Review Erik Neuteboom

Wikipedia info. The album originated in January 2017, when vocalist and flautist Ian Anderson started to write new songs and how a new album would take shape. Early into the process, he decided that it was to be a Jethro Tull album because the line-up of the group at that time had become the longest lasting in its history, but had not been involved on a studio recording under its name. It was a productive time, and seven tracks were recorded in March of that year. Further work on the album was put on hold in order for Anderson and the band to finish touring commitments in 2018 and 2019, and Anderson felt it would have been unfair to have the group back in the studio during the small amounts of down time. Following the outbreak of the COVID-19 pandemic and subsequent lockdowns, in early 2021 Anderson "gave up hope" and decided to put down his parts to the remaining five songs alone at his home studio. These last five songs are acoustic based and without drums, partly because Hammond was unable to record at home. The band recorded their individual parts in a similar manner, leaving Anderson to assemble the various tracks to form a complete song. By July 2021, the album was complete and delivered to Inside Out.

The Zealot Gene is the first Jethro Tull studio album to feature an entirely new line-up (other than Anderson), with guitarist Florian Opahle (who left the band between its recording and release), bassist David Goodier, keyboardist John O'Hara, and drummer Scott Hammond replacing four-fifths of The Jethro Tull Christmas Album lineup–Martin Barre, Jonathan Noyce, Andrew Giddings and Doane Perry respectively.
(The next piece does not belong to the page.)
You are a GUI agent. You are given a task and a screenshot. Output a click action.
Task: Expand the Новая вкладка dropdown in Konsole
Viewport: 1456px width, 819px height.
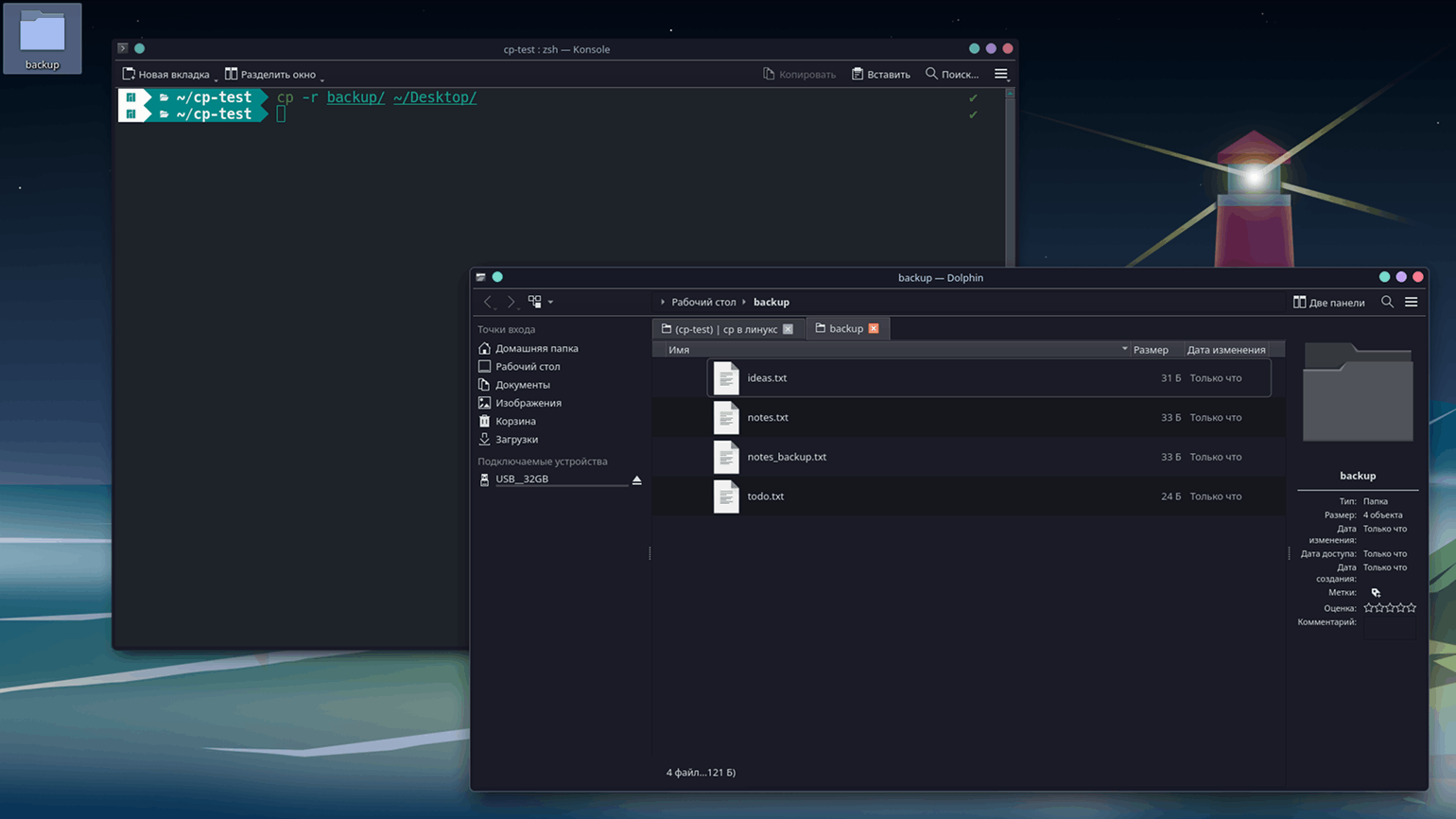(216, 78)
It is also the first album since This Was (1968) not to involve Barre in any capacity, as he was not asked to return when Anderson reformed Jethro Tull.

 After a few listening sessions I conclude that the first song entitled Mrs Tibbets is not only the longest one (close to 6 minutes) but also the most dynamic and captivating song. First Sparkling flute traverse work and the distinctive voice of Ian Anderson, in a tight beat with soaring keyboards. Halfway an accellaration and a powerful flute solo, fuelled by rock guitar riffs. Finally a blistering guitar solo with wah wah, wow, from folky to heavy rock!

 So if the first song is by far the best, how about the other 11 tracks. Well, most deliver mellow atmospheres featuring Ian Anderson his pleasant voice and omnipresent flute traverse play, embellished with a pleasant variation in instruments: from acoustic rhythm guitar, mouth organ and tin-whistle to mandolin and accordion. Some compositions feature fat rock guitar riffs or heavy guitar soli, the melodic rock side of Jethro Tull. But in general it’s more folky oriented, a kind of troubadour music, with rock and prog tendencies.